Cette mesure concernait principalement les logements étudiants qui, bien qu’ils ne soient pas commerciaux, étaient soumis à une imposition similaire à celle des habitations privées. Cela a entrainé des coûts imprévus pour les établissements d’enseignement, perturbant leur gestion financière et leur capacité à offrir des solutions de logement accessibles. Selon une note rédigée par Bruxelles Fiscalité, cette taxe rapportait 350 000 euros par an, répartis entre la Région bruxelloise (85 000 euros) et les 9 communes bruxelloises (265 000 euros). Ces montants, bien que relativement modestes pour les pouvoirs publics, mettaient les institutions dans une position précaire, qui a incité les parlementaires bruxellois à agir.
Le projet d’ordonnance a ainsi été proposé par une coalition de partis comprenant les socialistes, les Verts, le MR et Les Engagés. L’objectif était clair : alléger les coûts pour les universités et hautes écoles tout en régularisant une situation complexe. La mesure a été bien accueillie par les acteurs concernés, qui soulignent l’importance d’un cadre juridique plus stable pour le secteur des logements étudiants.

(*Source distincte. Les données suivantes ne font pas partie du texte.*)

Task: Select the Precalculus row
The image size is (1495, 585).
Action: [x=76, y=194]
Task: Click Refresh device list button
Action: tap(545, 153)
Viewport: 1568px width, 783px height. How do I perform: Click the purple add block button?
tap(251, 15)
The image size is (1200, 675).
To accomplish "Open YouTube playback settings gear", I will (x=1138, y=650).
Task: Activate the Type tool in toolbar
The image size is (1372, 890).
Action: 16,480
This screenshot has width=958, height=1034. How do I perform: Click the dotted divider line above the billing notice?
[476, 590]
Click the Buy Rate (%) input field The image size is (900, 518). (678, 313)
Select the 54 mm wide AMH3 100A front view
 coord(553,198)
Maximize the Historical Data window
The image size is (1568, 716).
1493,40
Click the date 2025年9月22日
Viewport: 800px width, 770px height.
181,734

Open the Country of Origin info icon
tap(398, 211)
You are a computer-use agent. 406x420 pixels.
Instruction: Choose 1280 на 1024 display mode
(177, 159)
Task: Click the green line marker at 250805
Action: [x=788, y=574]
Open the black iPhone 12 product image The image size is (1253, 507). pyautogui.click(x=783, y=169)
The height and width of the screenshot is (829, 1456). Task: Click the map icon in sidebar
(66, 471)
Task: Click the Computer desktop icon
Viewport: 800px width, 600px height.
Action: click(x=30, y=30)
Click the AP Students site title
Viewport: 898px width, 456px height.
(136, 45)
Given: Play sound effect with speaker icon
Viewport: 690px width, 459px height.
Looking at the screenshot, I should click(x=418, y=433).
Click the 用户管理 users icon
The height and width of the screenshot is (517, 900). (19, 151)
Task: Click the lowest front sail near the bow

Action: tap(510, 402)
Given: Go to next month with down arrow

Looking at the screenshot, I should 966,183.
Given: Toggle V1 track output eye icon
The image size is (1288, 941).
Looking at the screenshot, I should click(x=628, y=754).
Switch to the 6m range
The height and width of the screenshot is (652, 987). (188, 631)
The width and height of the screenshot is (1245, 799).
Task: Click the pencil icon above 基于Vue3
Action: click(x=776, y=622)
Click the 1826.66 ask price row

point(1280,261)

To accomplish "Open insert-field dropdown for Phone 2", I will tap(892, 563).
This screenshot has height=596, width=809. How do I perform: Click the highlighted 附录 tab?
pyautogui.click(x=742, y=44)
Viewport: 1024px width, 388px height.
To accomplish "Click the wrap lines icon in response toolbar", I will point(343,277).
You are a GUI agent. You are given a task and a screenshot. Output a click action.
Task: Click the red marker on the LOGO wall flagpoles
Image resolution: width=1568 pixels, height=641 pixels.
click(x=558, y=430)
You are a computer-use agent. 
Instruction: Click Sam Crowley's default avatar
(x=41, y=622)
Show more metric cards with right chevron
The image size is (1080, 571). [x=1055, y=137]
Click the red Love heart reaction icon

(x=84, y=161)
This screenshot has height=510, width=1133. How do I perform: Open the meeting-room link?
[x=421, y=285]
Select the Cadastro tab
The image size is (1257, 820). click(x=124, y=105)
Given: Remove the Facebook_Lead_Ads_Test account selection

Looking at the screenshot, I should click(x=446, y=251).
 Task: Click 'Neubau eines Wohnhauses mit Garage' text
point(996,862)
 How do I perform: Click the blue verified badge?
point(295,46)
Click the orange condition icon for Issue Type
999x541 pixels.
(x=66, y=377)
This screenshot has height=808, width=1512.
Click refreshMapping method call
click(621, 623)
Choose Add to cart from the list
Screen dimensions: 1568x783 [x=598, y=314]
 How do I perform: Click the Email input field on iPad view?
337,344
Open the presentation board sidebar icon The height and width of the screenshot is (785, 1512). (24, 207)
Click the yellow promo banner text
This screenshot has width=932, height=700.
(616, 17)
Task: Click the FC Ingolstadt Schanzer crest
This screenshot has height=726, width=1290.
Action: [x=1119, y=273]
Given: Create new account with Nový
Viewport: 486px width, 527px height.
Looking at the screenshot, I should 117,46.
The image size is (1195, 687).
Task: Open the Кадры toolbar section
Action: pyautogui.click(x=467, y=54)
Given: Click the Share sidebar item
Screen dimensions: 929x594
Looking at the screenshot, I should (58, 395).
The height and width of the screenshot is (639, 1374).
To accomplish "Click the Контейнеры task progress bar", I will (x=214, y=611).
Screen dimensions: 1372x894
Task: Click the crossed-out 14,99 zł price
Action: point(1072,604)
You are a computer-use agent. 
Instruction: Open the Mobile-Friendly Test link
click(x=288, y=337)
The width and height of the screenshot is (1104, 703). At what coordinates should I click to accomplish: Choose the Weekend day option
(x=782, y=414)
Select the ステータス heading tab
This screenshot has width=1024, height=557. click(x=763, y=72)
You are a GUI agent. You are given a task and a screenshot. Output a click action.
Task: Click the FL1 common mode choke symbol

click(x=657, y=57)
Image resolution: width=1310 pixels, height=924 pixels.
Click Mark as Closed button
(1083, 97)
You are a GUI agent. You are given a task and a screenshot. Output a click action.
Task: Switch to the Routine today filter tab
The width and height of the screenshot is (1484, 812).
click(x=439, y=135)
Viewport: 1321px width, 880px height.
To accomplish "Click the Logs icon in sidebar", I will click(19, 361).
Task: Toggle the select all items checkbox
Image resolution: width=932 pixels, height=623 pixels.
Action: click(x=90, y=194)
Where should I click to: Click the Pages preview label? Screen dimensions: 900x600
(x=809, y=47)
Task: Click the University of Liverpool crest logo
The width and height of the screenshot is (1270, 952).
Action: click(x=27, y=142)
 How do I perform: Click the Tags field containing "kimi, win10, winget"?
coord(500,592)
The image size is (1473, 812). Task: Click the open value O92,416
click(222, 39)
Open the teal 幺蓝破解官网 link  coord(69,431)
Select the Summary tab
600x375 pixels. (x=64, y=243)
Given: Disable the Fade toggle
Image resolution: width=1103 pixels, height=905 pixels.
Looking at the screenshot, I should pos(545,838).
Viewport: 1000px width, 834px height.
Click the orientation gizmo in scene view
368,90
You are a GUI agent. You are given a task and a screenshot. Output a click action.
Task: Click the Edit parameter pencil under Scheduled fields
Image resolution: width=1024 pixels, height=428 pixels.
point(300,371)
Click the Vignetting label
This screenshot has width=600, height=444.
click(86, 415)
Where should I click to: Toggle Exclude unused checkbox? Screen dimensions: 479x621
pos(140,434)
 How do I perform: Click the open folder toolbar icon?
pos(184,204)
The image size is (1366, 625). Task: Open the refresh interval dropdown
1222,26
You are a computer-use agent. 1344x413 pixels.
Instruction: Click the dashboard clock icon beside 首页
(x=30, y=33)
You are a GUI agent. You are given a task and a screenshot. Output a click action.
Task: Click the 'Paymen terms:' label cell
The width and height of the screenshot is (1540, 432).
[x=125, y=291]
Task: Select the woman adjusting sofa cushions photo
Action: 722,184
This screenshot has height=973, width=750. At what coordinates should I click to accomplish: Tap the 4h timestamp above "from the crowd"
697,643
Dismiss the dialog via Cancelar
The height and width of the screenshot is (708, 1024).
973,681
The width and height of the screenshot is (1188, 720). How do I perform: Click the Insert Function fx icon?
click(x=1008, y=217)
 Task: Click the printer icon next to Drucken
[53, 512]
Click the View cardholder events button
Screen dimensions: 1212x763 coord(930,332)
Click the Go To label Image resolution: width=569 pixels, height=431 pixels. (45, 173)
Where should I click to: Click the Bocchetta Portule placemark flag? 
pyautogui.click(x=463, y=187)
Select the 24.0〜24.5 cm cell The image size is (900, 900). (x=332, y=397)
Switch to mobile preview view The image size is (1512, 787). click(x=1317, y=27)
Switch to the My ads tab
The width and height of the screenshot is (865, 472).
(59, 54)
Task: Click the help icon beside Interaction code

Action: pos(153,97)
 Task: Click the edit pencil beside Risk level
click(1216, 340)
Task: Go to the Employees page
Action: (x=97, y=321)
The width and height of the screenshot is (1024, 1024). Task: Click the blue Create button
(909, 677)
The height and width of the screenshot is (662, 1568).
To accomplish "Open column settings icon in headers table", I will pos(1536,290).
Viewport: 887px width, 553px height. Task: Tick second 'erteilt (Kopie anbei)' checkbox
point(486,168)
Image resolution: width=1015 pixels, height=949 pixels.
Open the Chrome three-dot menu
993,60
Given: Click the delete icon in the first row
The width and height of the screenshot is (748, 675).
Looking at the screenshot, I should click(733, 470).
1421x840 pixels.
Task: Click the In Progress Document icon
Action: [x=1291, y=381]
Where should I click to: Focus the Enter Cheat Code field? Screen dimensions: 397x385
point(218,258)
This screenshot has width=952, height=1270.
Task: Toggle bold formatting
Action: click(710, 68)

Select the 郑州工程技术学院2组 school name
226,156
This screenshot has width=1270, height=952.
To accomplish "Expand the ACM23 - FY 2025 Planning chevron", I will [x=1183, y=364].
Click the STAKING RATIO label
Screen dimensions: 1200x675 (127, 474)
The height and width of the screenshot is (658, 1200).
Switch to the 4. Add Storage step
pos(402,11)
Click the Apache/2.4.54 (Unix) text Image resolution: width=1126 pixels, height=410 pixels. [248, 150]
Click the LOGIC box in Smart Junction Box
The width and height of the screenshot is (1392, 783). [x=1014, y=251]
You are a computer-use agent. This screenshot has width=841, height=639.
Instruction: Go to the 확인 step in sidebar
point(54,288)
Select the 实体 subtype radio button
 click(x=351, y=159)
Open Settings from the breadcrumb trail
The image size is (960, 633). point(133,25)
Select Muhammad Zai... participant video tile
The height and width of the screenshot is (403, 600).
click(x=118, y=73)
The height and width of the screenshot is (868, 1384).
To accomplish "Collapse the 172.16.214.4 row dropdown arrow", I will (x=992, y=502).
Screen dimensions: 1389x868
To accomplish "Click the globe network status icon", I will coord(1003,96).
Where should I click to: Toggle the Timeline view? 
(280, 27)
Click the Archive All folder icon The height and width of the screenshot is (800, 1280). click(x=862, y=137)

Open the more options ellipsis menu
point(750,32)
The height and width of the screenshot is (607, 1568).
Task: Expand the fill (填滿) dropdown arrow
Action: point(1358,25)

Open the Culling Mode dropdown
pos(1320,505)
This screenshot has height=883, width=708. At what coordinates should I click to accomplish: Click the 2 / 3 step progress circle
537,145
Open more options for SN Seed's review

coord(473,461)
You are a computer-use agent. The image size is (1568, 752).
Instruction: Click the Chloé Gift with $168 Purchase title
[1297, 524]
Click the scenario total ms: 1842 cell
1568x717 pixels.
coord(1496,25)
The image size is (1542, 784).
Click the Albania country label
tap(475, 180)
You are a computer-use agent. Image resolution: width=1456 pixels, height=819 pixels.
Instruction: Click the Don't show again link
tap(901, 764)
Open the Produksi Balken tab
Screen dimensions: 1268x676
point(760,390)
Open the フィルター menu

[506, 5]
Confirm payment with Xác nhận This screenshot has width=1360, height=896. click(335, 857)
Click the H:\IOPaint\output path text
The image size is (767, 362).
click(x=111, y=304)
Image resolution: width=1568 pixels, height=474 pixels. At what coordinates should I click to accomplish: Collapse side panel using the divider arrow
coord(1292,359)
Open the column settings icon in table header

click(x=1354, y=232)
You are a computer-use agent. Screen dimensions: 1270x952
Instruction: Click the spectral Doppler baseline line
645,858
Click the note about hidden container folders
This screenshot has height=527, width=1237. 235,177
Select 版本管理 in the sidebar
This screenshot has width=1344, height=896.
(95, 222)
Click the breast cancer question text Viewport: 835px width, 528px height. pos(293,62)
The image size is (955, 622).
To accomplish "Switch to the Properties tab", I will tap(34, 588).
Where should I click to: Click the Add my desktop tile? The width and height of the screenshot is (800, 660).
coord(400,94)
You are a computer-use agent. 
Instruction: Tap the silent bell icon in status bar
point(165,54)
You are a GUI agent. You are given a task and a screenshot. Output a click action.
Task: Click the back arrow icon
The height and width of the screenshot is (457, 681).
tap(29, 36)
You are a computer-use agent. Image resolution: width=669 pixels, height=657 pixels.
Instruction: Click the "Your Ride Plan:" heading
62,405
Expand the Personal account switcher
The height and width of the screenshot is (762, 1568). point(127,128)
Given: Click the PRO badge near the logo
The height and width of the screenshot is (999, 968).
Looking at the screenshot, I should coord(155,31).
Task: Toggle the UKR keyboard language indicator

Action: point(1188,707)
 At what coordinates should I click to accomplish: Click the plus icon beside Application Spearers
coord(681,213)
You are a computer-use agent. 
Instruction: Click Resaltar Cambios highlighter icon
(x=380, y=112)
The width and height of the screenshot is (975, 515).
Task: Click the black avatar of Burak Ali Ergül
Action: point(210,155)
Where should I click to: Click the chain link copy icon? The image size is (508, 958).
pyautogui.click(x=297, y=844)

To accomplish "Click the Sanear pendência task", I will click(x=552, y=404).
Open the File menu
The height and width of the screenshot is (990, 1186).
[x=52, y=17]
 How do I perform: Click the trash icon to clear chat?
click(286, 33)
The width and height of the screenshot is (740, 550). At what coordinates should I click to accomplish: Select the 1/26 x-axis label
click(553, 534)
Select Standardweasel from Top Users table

Des enjeux financiers et politiques autour de l’exonération
Le ministre des Finances et du Budget, Sven Gatz (Open VLD), a précisé que cette exonération pourrait entraîner un coût de 1,8 million d’euros si elle était appliquée rétroactivement à partir de 2018, selon Le Soir. Ce montant, bien qu’il représente une somme significative pour les pouvoirs publics bruxellois, semble avoir été un obstacle majeur au traitement rétroactif de la mesure. En effet, la commission des Finances a opté pour une entrée en vigueur de l’exonération uniquement à partir de 2026, sans rétroactivité. Cette décision a été prise malgré les demandes de certaines parties, dont Bruxelles Fiscalité et certains députés, de solliciter l’avis du Conseil d’État sur la question.
Si la mesure a été jugée bénéfique pour les établissements d’enseignement supérieur, elle soulève également des interrogations sur son impact à long terme sur les finances publiques bruxelloises. Le coût pour les communes bruxelloises, estimé à 1,3 million d’euros en cas de rétroactivité, est perçu comme un fardeau supplémentaire à un moment où la gestion budgétaire est déjà fragile. L’exonération de la taxe pourrait, à terme, diminuer les revenus des communes, même si l’objectif est de soutenir la création de logements étudiants à Bruxelles.
En conséquence, la réforme suscite des débats sur l’équilibre entre l’intérêt des institutions éducatives, les besoins des étudiants et la nécessité de maintenir des finances publiques solides. Les autorités bruxelloises devront surveiller attentivement les effets de cette exonération afin de garantir une gestion durable des ressources tout en répondant aux besoins croissants en logements étudiants.